## Exercise prompt
Filter the records below down to lines containing "chevron".

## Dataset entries
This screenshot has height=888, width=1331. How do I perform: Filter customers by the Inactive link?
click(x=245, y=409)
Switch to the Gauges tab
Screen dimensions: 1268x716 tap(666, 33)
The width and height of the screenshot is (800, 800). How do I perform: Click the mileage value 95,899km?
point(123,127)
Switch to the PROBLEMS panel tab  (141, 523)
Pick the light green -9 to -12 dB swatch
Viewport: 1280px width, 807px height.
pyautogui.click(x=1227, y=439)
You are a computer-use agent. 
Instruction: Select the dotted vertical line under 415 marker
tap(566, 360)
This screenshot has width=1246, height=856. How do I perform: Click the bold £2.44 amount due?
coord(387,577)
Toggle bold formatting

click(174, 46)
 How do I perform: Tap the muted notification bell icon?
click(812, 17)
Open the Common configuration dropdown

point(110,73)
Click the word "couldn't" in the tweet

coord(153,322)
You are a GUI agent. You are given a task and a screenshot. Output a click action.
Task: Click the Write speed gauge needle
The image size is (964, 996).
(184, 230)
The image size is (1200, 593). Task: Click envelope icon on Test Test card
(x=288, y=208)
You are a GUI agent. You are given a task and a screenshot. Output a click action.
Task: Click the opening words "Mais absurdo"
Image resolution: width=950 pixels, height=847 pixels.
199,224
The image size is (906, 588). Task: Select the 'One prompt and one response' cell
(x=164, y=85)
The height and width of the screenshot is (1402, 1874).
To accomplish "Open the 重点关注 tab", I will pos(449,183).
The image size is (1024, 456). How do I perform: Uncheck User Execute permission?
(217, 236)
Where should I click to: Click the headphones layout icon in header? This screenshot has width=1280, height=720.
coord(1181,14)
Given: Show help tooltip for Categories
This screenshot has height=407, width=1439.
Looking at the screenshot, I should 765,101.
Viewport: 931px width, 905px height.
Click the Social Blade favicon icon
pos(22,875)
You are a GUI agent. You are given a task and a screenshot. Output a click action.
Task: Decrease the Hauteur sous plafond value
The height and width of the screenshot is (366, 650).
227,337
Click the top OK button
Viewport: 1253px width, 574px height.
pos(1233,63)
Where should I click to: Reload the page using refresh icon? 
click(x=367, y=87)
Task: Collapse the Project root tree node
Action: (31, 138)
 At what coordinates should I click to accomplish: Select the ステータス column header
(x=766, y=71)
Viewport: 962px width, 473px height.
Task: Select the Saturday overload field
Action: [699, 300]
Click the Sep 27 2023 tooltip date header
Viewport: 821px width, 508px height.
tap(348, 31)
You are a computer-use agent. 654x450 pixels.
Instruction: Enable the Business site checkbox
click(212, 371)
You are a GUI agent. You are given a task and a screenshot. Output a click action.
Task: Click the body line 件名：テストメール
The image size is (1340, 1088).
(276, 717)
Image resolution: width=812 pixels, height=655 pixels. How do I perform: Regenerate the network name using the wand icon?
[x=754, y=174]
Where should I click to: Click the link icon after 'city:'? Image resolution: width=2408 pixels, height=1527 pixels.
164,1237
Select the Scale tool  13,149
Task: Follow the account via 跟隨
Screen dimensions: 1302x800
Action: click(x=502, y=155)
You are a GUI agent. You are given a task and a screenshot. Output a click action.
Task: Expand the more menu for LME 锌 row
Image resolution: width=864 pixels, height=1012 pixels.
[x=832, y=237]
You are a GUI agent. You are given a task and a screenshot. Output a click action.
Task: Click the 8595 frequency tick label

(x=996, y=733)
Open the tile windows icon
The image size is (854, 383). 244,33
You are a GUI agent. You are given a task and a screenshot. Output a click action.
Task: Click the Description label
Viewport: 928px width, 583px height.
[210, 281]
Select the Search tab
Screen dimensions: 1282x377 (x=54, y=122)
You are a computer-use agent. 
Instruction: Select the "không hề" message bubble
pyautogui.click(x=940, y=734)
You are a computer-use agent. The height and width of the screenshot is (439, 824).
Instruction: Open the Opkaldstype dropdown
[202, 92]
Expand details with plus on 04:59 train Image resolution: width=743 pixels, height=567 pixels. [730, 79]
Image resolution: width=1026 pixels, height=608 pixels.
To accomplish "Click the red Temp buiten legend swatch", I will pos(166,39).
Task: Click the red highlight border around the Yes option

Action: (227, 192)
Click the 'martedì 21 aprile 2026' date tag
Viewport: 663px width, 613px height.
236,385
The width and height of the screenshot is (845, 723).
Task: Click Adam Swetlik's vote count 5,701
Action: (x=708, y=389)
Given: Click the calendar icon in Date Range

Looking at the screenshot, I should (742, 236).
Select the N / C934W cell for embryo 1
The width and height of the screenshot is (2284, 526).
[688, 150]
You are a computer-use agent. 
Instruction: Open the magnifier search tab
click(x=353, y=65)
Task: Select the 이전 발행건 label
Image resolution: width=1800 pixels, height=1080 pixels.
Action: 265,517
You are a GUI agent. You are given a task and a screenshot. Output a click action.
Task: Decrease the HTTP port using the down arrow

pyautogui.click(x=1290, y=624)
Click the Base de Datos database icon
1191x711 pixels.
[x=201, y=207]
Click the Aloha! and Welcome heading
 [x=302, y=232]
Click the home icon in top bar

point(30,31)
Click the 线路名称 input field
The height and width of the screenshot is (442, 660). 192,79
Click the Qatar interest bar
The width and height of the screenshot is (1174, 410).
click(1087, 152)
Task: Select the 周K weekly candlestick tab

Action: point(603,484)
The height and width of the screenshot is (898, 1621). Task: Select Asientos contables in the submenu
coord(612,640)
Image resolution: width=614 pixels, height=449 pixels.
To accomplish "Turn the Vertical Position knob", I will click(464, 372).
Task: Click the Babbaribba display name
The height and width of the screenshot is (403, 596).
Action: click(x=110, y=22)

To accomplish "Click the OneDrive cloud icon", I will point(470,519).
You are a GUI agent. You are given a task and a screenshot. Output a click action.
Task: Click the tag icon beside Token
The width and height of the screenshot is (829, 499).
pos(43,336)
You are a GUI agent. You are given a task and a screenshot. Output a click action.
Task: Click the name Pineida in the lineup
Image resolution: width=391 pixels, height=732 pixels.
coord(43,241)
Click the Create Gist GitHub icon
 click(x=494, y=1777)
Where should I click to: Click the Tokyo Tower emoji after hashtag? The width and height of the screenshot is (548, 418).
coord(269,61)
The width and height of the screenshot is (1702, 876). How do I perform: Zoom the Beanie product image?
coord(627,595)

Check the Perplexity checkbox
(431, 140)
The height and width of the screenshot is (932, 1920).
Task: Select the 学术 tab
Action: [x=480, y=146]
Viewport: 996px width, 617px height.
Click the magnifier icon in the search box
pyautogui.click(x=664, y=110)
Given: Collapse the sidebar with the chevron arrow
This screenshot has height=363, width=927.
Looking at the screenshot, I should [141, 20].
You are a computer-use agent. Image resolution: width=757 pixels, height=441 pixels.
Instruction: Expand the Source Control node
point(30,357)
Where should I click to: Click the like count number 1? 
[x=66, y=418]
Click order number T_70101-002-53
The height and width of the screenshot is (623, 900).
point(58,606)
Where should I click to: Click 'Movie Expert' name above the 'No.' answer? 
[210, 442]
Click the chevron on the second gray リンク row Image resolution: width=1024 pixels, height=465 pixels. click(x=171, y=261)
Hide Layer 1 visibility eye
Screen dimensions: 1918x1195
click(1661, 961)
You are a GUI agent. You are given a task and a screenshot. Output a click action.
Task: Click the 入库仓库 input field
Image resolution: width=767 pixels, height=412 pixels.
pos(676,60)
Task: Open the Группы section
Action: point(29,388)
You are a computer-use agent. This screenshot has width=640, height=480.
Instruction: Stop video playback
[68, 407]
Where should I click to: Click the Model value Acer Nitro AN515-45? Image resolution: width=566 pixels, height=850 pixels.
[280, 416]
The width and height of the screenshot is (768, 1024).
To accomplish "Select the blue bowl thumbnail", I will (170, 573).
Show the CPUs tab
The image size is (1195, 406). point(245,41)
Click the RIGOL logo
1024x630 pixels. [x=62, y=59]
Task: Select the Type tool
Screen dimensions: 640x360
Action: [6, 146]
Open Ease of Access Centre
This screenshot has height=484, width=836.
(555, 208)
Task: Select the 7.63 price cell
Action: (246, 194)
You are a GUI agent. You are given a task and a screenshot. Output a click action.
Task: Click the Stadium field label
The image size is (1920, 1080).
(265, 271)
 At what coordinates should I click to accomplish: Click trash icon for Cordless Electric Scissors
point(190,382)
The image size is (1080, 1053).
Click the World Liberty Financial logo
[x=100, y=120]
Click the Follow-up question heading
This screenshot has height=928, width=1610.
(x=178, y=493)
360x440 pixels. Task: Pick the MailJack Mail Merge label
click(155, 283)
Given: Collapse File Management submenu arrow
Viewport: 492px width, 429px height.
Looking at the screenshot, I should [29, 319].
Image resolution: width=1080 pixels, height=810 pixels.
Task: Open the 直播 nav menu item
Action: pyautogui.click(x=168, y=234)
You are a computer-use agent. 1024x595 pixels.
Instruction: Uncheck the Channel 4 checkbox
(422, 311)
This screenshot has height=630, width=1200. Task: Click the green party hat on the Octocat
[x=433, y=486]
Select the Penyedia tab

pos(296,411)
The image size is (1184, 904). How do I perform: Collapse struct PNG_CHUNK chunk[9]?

## Answer
Given: Collapse the sidebar with the chevron arrow
Click the chevron on the second gray リンク row Image resolution: width=1024 pixels, height=465 pixels. click(x=171, y=261)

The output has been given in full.